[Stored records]
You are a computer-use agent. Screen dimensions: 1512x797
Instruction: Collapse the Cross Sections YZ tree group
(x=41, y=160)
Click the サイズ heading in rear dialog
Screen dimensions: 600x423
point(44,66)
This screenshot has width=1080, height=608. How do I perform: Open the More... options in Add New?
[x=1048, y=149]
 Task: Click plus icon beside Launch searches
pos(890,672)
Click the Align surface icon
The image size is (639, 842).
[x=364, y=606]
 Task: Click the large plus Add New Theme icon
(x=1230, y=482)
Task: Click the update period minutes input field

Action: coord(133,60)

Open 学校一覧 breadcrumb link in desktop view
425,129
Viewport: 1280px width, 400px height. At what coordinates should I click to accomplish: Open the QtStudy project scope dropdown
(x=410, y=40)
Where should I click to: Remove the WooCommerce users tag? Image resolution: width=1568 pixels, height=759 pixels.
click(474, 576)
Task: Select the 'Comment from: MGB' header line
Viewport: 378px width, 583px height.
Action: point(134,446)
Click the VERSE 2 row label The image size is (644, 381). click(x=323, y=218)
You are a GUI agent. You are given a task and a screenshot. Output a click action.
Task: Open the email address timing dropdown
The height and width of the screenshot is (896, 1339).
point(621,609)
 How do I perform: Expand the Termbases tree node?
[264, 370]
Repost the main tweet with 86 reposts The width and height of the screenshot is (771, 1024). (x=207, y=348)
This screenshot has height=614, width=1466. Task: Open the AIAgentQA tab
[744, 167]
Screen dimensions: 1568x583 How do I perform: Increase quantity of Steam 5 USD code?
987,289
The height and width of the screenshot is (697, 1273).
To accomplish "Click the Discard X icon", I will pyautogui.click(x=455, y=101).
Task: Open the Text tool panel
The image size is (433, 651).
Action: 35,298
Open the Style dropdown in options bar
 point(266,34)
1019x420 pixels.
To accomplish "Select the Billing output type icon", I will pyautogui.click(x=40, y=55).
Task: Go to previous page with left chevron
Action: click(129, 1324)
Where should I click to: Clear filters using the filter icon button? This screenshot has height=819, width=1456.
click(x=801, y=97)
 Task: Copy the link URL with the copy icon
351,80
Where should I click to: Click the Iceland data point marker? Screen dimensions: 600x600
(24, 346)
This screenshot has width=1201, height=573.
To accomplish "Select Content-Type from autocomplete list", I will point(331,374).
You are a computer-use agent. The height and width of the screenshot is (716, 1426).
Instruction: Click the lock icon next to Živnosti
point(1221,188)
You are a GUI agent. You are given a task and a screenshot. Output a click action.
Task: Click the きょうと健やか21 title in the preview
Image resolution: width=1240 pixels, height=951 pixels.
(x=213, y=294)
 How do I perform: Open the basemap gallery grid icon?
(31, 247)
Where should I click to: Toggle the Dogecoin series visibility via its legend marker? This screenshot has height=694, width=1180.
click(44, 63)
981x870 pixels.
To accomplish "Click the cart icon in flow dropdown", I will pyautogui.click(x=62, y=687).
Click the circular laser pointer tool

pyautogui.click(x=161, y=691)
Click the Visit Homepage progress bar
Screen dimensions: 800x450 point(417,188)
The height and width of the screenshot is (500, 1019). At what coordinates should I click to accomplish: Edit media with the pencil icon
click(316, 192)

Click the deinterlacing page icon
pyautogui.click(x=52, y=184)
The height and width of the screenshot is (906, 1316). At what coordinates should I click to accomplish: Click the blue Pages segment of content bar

(Work instructions): Among the lines above, count those that include the word "from". Give only the result.

(Output for this task): 2